Work to be completed
Reproduce the part of the entries below that opens with the line containing "coordinates (570, 458)." and closes with the line containing "center [302, 110].", with both of those lines included and every line kept unchanged.

Given data

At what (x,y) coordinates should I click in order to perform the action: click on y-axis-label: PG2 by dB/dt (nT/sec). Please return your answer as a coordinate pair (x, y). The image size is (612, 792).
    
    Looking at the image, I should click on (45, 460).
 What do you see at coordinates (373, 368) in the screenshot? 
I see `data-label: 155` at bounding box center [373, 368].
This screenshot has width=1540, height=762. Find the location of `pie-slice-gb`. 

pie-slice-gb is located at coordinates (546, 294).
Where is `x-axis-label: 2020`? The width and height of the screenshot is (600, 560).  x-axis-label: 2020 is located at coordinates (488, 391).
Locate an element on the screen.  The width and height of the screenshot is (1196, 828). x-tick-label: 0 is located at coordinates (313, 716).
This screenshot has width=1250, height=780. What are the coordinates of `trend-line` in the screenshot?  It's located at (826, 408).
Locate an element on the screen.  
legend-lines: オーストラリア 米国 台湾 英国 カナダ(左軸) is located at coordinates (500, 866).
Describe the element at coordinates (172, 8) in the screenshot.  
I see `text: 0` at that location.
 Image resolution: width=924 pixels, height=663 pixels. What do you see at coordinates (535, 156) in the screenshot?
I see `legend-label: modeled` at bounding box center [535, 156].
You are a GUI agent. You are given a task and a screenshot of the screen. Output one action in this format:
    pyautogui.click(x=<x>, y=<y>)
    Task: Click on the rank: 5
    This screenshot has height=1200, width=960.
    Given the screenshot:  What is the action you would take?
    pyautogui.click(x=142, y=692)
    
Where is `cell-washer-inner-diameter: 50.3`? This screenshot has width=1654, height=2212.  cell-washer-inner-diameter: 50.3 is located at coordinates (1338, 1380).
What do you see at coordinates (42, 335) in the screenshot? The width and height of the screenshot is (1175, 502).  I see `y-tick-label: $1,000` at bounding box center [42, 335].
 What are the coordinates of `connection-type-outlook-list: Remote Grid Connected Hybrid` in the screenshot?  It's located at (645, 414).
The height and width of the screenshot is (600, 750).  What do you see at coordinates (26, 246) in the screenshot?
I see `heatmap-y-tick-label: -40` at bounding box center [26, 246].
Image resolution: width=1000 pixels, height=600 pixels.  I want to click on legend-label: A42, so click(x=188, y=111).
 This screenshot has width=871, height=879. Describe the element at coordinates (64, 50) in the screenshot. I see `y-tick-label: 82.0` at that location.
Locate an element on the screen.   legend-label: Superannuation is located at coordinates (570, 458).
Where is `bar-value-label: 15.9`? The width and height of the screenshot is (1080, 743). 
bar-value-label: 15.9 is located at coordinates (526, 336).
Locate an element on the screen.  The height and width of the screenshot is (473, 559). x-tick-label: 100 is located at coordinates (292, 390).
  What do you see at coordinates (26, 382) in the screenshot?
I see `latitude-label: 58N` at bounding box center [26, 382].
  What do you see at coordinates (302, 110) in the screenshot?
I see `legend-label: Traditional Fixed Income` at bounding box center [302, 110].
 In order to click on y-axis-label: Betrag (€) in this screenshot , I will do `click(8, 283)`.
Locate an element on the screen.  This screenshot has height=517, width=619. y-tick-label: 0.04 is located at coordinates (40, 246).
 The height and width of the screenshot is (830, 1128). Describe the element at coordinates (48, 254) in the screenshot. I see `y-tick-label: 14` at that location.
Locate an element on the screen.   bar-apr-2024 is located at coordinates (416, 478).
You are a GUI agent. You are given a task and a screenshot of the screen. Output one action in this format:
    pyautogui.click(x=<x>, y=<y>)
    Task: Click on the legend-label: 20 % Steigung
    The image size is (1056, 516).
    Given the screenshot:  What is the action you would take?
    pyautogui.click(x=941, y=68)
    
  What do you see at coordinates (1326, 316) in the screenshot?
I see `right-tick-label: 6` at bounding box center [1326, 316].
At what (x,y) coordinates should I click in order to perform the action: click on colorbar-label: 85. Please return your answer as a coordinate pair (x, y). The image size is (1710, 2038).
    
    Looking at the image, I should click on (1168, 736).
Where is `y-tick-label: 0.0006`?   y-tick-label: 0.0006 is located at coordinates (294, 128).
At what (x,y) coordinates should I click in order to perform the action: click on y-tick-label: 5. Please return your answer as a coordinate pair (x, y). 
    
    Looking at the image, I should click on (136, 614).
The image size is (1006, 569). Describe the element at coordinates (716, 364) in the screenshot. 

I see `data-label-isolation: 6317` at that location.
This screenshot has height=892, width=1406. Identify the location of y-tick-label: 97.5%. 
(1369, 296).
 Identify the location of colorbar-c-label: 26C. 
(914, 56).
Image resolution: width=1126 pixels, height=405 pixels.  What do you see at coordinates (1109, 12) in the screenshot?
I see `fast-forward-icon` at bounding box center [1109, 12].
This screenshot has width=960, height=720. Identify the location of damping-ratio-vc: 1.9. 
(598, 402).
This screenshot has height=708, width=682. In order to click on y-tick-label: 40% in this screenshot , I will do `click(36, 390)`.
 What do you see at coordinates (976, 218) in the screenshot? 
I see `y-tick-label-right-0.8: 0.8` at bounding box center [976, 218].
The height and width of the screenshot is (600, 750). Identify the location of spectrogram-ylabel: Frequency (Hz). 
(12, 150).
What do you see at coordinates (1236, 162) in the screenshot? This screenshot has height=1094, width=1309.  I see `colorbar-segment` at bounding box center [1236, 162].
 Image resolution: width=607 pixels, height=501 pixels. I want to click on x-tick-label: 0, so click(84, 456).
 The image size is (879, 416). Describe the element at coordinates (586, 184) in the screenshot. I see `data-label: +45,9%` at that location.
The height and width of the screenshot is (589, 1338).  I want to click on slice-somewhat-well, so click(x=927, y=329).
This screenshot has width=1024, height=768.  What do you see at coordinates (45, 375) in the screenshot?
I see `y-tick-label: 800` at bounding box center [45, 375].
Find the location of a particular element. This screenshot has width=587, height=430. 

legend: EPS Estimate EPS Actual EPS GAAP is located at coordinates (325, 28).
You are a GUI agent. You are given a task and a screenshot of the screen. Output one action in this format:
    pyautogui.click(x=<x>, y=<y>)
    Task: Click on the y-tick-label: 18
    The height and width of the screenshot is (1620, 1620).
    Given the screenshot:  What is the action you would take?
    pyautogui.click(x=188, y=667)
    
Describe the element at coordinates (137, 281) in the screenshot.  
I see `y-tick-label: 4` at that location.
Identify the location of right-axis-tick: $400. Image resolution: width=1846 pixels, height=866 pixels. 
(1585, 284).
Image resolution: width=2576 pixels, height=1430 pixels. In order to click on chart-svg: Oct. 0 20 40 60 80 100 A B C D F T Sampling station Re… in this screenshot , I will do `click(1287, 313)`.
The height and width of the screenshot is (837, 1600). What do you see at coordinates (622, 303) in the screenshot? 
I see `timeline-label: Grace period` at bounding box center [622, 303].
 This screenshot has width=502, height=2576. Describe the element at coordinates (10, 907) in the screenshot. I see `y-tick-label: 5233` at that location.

Exercise result
Locate an element on the screen.   legend-label: Superannuation is located at coordinates (570, 458).
Where is `bar-value-label: 15.9`? The width and height of the screenshot is (1080, 743). 
bar-value-label: 15.9 is located at coordinates (526, 336).
Locate an element on the screen.  The height and width of the screenshot is (473, 559). x-tick-label: 100 is located at coordinates (292, 390).
  What do you see at coordinates (26, 382) in the screenshot?
I see `latitude-label: 58N` at bounding box center [26, 382].
  What do you see at coordinates (302, 110) in the screenshot?
I see `legend-label: Traditional Fixed Income` at bounding box center [302, 110].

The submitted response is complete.